* Source data *
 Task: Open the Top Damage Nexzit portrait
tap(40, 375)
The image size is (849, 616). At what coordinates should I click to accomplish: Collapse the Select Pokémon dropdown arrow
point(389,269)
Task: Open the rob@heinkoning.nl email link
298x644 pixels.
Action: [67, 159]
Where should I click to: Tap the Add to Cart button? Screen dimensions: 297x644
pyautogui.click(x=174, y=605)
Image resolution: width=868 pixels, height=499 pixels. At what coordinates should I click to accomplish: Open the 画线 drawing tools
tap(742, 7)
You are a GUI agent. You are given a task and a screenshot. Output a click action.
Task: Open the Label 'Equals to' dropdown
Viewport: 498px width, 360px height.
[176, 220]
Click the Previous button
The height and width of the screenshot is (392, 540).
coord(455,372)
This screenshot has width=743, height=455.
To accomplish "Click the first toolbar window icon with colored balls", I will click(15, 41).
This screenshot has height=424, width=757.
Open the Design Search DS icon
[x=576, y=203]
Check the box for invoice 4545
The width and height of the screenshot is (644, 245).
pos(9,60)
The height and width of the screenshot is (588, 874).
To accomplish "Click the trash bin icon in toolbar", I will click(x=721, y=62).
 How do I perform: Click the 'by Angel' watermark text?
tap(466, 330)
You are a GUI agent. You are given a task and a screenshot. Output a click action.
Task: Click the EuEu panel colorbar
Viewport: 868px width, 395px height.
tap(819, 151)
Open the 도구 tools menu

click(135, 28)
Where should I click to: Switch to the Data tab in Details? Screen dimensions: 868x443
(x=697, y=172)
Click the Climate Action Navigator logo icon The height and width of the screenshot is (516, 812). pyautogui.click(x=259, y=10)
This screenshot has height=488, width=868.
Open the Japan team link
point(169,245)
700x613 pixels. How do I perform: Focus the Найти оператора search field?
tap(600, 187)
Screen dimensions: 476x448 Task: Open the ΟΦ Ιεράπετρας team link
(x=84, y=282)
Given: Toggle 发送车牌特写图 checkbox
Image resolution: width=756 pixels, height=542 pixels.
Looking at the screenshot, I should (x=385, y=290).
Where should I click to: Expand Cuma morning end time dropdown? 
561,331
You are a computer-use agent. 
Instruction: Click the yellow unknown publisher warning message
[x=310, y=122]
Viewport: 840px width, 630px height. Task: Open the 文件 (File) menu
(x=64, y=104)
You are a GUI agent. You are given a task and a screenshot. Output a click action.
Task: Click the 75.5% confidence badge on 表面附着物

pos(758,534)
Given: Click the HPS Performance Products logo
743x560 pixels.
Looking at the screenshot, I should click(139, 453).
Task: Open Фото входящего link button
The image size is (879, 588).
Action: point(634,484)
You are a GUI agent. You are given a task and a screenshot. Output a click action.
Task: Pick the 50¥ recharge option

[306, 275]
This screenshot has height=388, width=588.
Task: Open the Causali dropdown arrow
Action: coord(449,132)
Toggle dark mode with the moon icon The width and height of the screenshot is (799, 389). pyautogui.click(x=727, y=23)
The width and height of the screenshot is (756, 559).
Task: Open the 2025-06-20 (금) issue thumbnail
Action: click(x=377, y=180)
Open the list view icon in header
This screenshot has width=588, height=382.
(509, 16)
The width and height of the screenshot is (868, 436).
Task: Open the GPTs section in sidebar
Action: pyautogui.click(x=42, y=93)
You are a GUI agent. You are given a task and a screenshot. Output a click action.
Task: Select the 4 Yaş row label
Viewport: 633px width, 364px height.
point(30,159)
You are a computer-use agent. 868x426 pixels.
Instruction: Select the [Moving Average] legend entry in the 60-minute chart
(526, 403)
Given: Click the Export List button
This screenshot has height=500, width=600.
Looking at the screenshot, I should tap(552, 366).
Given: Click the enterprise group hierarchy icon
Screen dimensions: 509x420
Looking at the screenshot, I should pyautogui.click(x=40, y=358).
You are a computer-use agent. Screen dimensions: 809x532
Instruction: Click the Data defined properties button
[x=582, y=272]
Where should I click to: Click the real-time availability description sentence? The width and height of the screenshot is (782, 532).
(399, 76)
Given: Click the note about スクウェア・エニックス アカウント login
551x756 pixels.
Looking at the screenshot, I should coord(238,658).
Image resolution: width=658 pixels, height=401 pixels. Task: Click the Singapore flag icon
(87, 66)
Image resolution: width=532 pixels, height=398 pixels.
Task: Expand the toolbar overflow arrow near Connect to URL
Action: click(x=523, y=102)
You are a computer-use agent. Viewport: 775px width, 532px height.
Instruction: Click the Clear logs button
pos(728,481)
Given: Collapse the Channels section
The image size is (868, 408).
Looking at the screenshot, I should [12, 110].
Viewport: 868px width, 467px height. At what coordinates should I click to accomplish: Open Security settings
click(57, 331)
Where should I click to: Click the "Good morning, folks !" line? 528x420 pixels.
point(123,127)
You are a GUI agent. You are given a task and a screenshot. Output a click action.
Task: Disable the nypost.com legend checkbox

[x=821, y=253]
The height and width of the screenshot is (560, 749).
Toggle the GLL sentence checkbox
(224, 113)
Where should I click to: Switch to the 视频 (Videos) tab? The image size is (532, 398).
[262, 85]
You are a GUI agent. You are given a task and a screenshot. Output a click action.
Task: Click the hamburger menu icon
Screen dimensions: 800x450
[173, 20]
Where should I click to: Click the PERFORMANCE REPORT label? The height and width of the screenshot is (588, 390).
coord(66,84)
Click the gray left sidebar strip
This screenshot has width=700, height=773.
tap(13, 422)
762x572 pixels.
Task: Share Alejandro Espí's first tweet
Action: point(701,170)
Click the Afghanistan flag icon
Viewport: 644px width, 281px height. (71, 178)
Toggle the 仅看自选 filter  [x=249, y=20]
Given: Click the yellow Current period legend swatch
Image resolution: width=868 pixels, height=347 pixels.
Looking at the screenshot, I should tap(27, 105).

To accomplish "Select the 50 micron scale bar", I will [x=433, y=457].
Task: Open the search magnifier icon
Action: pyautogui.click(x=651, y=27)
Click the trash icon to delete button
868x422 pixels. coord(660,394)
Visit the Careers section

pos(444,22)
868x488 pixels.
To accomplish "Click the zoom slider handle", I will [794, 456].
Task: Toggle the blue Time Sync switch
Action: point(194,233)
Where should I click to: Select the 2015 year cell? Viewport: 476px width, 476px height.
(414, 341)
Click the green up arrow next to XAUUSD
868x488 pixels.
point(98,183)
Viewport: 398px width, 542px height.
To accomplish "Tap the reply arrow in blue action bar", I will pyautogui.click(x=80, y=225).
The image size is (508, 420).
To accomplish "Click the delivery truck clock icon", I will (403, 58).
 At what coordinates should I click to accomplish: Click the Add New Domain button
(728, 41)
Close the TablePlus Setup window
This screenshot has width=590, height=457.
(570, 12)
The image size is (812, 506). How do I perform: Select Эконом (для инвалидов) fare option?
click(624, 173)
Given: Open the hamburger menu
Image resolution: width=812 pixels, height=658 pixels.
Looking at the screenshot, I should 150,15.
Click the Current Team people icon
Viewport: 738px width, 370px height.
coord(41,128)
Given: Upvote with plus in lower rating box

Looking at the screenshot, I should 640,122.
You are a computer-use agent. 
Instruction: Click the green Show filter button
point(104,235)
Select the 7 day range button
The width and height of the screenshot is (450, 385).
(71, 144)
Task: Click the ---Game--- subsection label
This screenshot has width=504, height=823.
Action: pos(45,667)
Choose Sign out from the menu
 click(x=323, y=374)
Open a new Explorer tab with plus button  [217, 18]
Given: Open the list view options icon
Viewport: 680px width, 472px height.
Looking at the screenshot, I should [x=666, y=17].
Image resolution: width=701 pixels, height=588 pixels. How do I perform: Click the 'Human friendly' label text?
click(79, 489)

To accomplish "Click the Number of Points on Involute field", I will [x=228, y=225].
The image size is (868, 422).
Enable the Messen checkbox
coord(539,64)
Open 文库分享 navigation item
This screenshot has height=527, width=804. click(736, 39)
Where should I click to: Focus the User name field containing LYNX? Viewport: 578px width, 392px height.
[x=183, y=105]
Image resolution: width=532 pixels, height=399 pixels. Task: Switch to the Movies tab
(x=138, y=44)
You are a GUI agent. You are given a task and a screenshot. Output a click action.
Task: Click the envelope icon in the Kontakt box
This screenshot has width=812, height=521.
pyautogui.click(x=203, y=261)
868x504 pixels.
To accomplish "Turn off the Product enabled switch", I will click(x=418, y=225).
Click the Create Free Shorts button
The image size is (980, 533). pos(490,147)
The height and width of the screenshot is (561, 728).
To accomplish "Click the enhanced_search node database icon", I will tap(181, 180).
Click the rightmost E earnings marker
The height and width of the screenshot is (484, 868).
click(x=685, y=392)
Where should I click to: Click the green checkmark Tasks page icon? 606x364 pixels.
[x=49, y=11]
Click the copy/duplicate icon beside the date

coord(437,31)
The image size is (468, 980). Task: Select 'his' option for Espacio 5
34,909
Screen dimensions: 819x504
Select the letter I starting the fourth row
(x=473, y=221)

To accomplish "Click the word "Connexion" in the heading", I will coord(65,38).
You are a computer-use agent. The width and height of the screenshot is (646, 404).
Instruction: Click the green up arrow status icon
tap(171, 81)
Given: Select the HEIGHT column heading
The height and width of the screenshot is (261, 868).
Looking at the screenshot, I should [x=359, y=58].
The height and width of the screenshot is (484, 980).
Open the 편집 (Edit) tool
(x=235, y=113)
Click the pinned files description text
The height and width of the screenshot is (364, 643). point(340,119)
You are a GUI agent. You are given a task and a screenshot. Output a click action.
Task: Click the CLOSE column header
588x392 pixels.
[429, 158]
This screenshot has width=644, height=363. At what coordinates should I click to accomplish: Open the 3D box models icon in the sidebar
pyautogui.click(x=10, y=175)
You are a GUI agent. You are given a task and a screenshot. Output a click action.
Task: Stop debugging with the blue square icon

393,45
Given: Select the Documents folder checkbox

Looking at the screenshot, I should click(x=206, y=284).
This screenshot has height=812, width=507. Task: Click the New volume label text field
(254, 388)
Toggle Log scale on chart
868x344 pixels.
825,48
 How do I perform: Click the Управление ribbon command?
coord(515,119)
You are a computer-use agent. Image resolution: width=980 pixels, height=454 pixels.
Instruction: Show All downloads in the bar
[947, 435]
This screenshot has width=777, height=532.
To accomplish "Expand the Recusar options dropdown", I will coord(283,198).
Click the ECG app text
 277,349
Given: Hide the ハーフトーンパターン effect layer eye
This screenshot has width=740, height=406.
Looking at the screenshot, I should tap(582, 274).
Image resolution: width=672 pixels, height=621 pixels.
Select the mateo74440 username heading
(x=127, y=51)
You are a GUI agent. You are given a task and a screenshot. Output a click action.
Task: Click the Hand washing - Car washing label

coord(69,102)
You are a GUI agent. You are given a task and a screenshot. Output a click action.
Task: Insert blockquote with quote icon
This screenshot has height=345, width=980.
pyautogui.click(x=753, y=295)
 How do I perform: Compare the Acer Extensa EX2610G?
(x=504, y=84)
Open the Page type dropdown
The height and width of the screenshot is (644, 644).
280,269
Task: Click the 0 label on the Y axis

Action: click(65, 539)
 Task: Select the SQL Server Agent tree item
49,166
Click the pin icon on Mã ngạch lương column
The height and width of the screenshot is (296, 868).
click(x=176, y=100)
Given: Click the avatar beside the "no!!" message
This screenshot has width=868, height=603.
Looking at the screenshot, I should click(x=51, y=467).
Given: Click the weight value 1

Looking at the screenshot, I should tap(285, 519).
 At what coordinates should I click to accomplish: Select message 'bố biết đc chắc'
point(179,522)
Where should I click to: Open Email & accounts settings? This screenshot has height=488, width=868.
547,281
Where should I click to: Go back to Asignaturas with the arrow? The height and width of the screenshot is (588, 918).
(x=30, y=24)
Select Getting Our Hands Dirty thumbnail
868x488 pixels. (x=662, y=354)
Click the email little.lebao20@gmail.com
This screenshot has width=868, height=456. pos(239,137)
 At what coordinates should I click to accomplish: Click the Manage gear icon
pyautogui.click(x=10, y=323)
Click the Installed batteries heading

* Problem to work on *
Look for the word "logo" in every line of the listing and copy the lines that have it.

* Answer area *
Click the Climate Action Navigator logo icon The height and width of the screenshot is (516, 812). pyautogui.click(x=259, y=10)
Given: Click the HPS Performance Products logo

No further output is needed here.